# IBM Capstone Project: Battle of the Neighborhoods
## Chicago Neighborhood Opportunity Fund Allocation  

See the main part of this project in [Capstone_BattleOfNeighborhoods.ipynb](Capstone_BattleOfNeighborhoods.html).  

## Notes about getting and saving census tract data

1. My cloud environments have some resource limitations. My home PC is relatively well resourced
2. Installing geopandas on my home PC aborted due to dependency issues 
3. I have geopandas in some cloud environments
4. I'll be doing much of the processing on my home PC, but use geopandas in the cloud. Therefore some cells will be specific to certain environments, but I will identified where cells are dependent on specific environments  
5. Create GeoJSON and CSV files for Cook County (Chicago) Census Tracts
6. Read list of Invest SOUTH/WEST RFP locations, assign a Census Tract number, and write to a GeoJSON and CSV file

## Input-Output

**Expected Input**  
The following file is created by the main report notebook [Capstone_BattleOfNeighborhoods.ipynb](Capstone_BattleOfNeighborhoods.html). It must exist to run this notebook  
`./data/isw_rfp_updated.csv`  

**Expected Output**  
The following files will be needed by the main report notebook [Capstone_BattleOfNeighborhoods.ipynb](Capstone_BattleOfNeighborhoods.html) as input. They must exist in the local directory structure of the main report for it to finish.  
`./data/cook_tract.geojson`  
`./data/cook_tract.csv`   
`./data/isw_rfp_tract.csv`  
`./data/isw_rfp_tract.geojson`  


## Introduction <a name="Introduction"></a>

While researching a topic for this capstone project I came across an academic paper that influenced where millions of dollars of development funds will be used. The "Neighborhood Opportunity Fund" [(NOF)](https://neighborhoodopportunityfund.com) in Chicago can award up to \$2.5 million for individual projects in "Qualified Investment Areas". Information on the program explained that the geographic areas that were choosen to receive the grants was influenced by the study ["Mapping the DNA of Urban Neighborhoods: Clustering Longitudinal Sequences of Neighborhood Socioeconomic Change"](https://www.tandfonline.com/doi/full/10.1080/00045608.2015.1096188) by Elizabeth Delmelle. The study classified neighborhoods by socioeconomic, housing, and demographic variables using US census data from the years of 1970 to 2010, therefore it could be used to identify areas in need of investment. Throughout this report I will refer to the study as "Dr. Delmelle's study", the "DNA of Urban Neighborhoods study", or the "2010 study". 2010 is the year of the latest data used in the study, not its publication date.   

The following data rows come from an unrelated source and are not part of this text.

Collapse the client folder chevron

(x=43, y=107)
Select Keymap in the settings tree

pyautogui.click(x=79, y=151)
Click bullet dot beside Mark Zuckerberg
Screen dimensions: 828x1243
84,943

This project will try to repeat and extend this study with the lastest census data (2019), then compare the new results to the locations of where some of the funds are going to be awarded. The objective will be to evaluate if the funds, (given the updated information), are going to neighborhoods most in need of investment. The original study examined both Chicago and Los Angeles. This project will only address Chicago.  
  
An organization called [INVEST South/West](https://www.chicago.gov/city/en/sites/invest_sw/home.html) is in charge of allocating much of the NOF for parts of Chicago. They have an [RFP page](https://www.chicago.gov/city/en/sites/invest_sw/home/requests-for-proposals.html) explaining how developers can solict these funds for projects in predetermined locations. 

## Environment Setup

In [16]:
# Set up file names to work on Windows or Linux file system
import os
datadir = os.path.join('.', 'data')
if not os.path.exists(datadir):
    os.makedirs(datadir)
censusdir = os.path.join(datadir, 'census')
if not os.path.exists(censusdir):
    os.makedirs(censusdir)

zip_tigerline_ill_tract = os.path.join(censusdir, 'tl_2010_17031_tract10.zip')
cook_tract_geojson_file = os.path.join(datadir, 'cook_tract.geojson') 
cook_tract_csv_file = os.path.join(datadir, 'cook_tract.csv')  

isw_rfp_updated_csv=os.path.join(datadir, 'isw_rfp_updated.csv')
isw_rfp_tract_csv=os.path.join(datadir, 'isw_rfp_tract.csv')
isw_rfp_tract_geojson=os.path.join(datadir, 'isw_rfp_tract.geojson')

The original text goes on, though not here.